* Exercise passage:
---+---

Gains were broad based, covering a wide variety of stocks and sectors.
"Today is some welcome relief, but I think it's too early to say we're out of the woods yet," said John Forelli, portfolio manager at Independence Investment LLC.
The Dow and S&P 500 have fallen for eight of the past nine sessions, while the Nasdaq has fallen for six of the past nine sessions.
After such a sell-off, a bounce-back Tuesday was not surprising, analysts said. The advance was strong, and trading volume was robust.
"I think it's a sign we're stabilizing," said Ron Kiddoo, chief investment officer at Cozad Asset Management.
However, he acknowledged that the market will likely remain choppy for a few weeks.
As to what could possibly be the next catalyst to move stocks higher, Kiddoo suggested Friday's monthly employment report.

---+---

* Questions to answer:
- 1) Quote the stock market passage from the words "Gains were broad" through the words "a few weeks.".
- 2) Summarize the stock market passage in two sentences.
- 3) Write what comes next in the stock market passage, starting after its final sentence.

* Data extract:
---+---

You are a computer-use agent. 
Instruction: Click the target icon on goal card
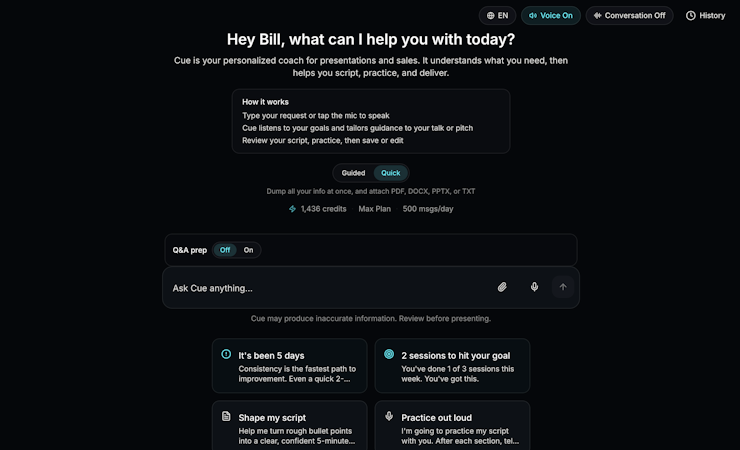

---+---

* Responses by task:
- 1)
Gains were broad based, covering a wide variety of stocks and sectors.
"Today is some welcome relief, but I think it's too early to say we're out of the woods yet," said John Forelli, portfolio manager at Independence Investment LLC.
The Dow and S&P 500 have fallen for eight of the past nine sessions, while the Nasdaq has fallen for six of the past nine sessions.
After such a sell-off, a bounce-back Tuesday was not surprising, analysts said. The advance was strong, and trading volume was robust.
"I think it's a sign we're stabilizing," said Ron Kiddoo, chief investment officer at Cozad Asset Management.
However, he acknowledged that the market will likely remain choppy for a few weeks.

- 2) Stocks posted a strong, broad-based bounce on Tuesday with robust volume, after the Dow and S&P 500 had fallen in eight of the past nine sessions. One money manager called it welcome relief but too early to declare the market out of the woods, while another saw signs of stabilizing yet expected choppy trading for a few weeks.

- 3)
Ahead of that, Wednesday brings the release of the weekly oil inventories report in the morning and the Fed's beige book survey of the economy in the afternoon.
Also on Wednesday: Chicago Federal Reserve bank president Michael Moskow is speaking on the economy. Moskow is a voting member of the Fed's policy committee.
After the close, CV Therapeutics (Charts) said that its angina treatment was not effective in a study of patients with acute or long-term heart disease. Shares slumped 25 percent in extended-hours trading and were apt to be active Wednesday.
Stocks sank Monday - following last week's big sell-off - as investors mulled weak overseas markets and further signs of trouble in the subprime mortgage lending business.
But such concerns were set aside Tuesday, with investors taking comfort in solid gains overseas and some bullish corporate news.
Markets in Europe gained, bouncing back from several down sessions. In addition, markets in Asia rose as the yen fell after several up days.
Asian markets have been tumbling recently as the yen has been surging, with investors closing out carry trades, or bets on riskier assets, bought by borrowing in the currencies of countries with low interest rates, such as Japan.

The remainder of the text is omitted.